Seems to me like, you may not be as good as you think. If throwing a RSS feed at throws you then how you going to deal with real life legacy(sometimes not so legacy) crazyness?
Maybe I'm biased (no Objective-C experience), but in the platforms I work with this is a 15-minute task, so I wouldn't hire either. There is nothing extraordinary about being familiar with XML or regular expressions.
Take your point, and it's probable that the employer had other concerns and picked a covering excuse.
(Some Objective-C flavour: NSXMLParser is a more appropriate solution than the one described)
One reason I picked 90 minutes for my example is that I was imagining a hypothetical task, and I don't think you would/should be left sat at a task for 2 hours where 15 mins was expected. I hope that wouldn't happen.
While this may be true, the guy who has worked a bunch with RSS feeds will ace this question even if he is a substantially worse developer. This wouldn't be a problem if said technology was what the company actually used, but in this case it was not.
We're talking about XML basically. So he would have had to deal with the data in JSON if he had access to their API or XML in the test. Traversing XML isn't exactly the hardest thing to figure out and it took him an extra 100 minutes or so to figure it out. I personally consider the ability to learn one of the key things needed in a developer as you're constantly having to learn new things to achieve things you've never done before.
The guy actually learned the tech in less than 2 hours under pressure in an unfamiliar environment. If you fail him for that, the message you are actually giving is "I don't care if you can learn, every minute count in my business and if you don't know something you are out."
Wouldn't you expect someone who had never seen or heard of RSS before to be able to do a bit of research, find out what it is and work out how to parse and give an account of the steps they took?

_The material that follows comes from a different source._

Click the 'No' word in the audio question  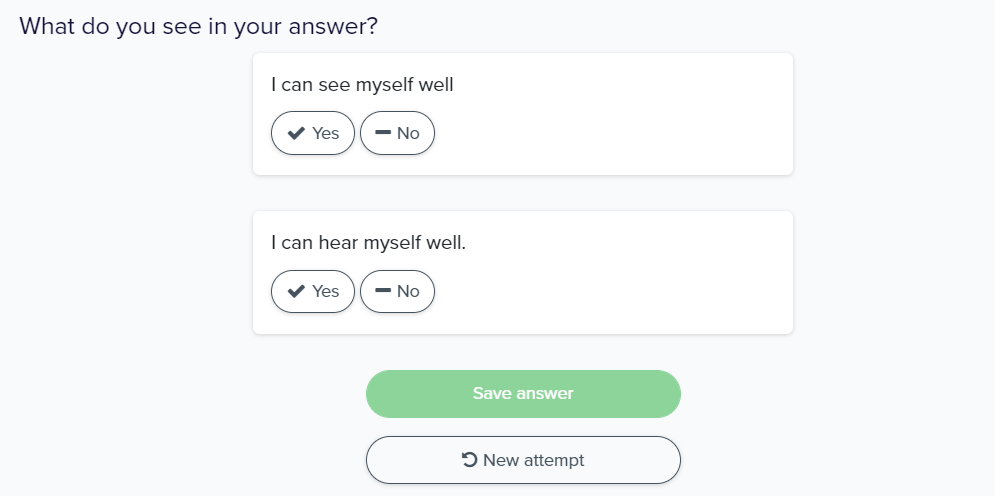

A good candidate who had never seen RSS before might be better at that than someone who has spent their entire career processing RSS and never thinking about the details.
Fairly easily? If you're maintaining legacy code, here's what happens: you dive in, are horribly confused, and figure it out. Aaaaaaand...now you know it. Who cares if it took you three days to figure it out? You're going to be maintaining that codebase for a long time, aren't you?

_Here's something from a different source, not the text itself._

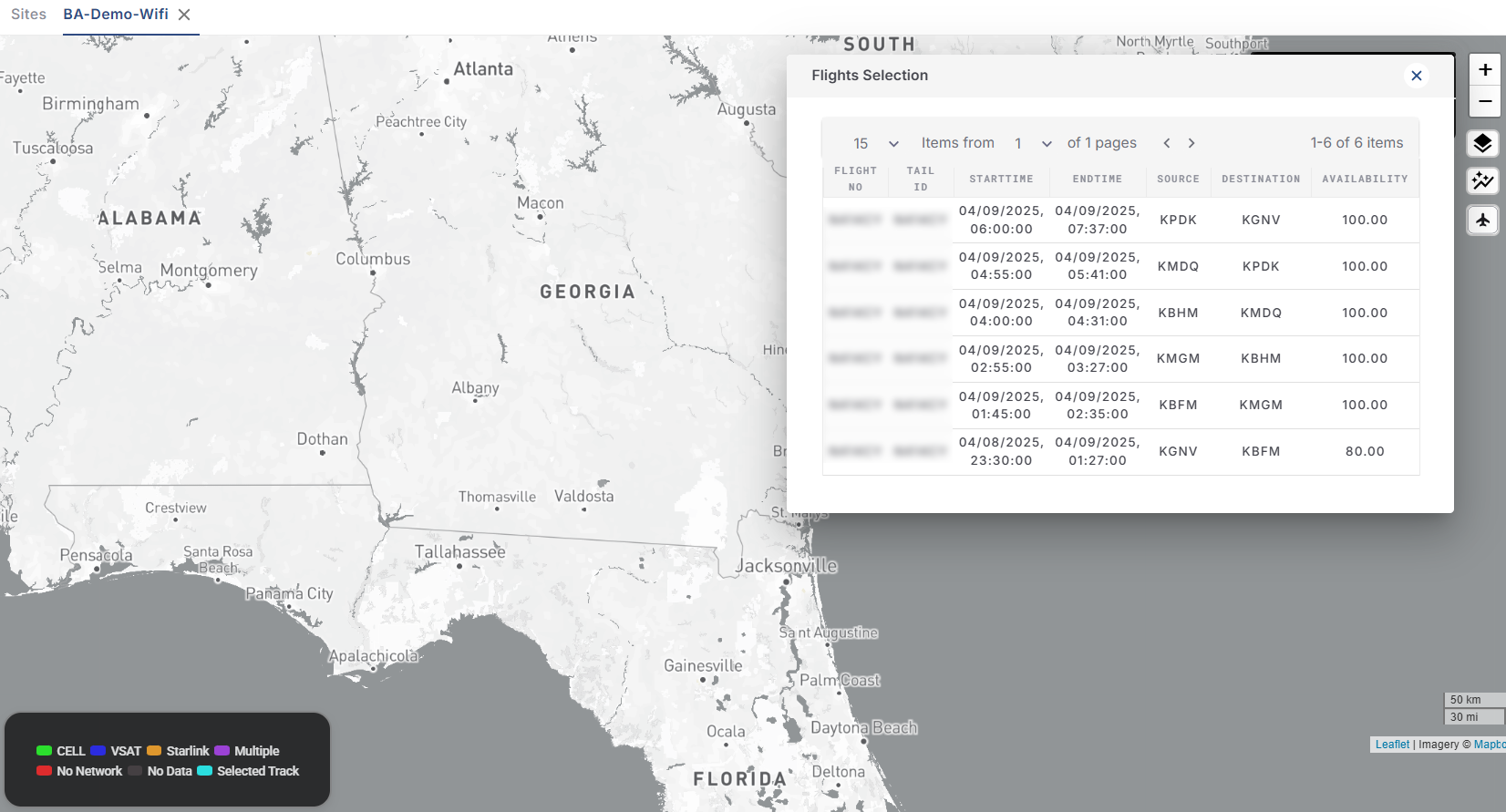Open the page size dropdown showing 15
1506x812 pixels.
875,143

We're kidding ourselves if we believe that our dev work is "all-new algorithms, all the time." It's not.
Who cares? Stakeholders who are pissed of the legacy system isn't working and want it fixed now. If it's legacy and you're changing it, it's generally because it's broken and someone finally noticed.
In my experience, cases where the system needs to be fixed right now are fairly rare, and in those cases the task is usually delegated to the person with the most system experience anyway.
But if the only reason they hired someone else was because of speed, it seems really unreasonable. If he needed to spend 30 minutes reading about RSS and did a good job in the end, it really doesn't matter if he spend a little more time.
Consider the following two developers. Who would you rather hire, and who will get hired under this system?
1. Developer completes the task, unfamiliar to them, in 2 hours, or
2. Developer completes the task, familiar to them, in 1.5 hours?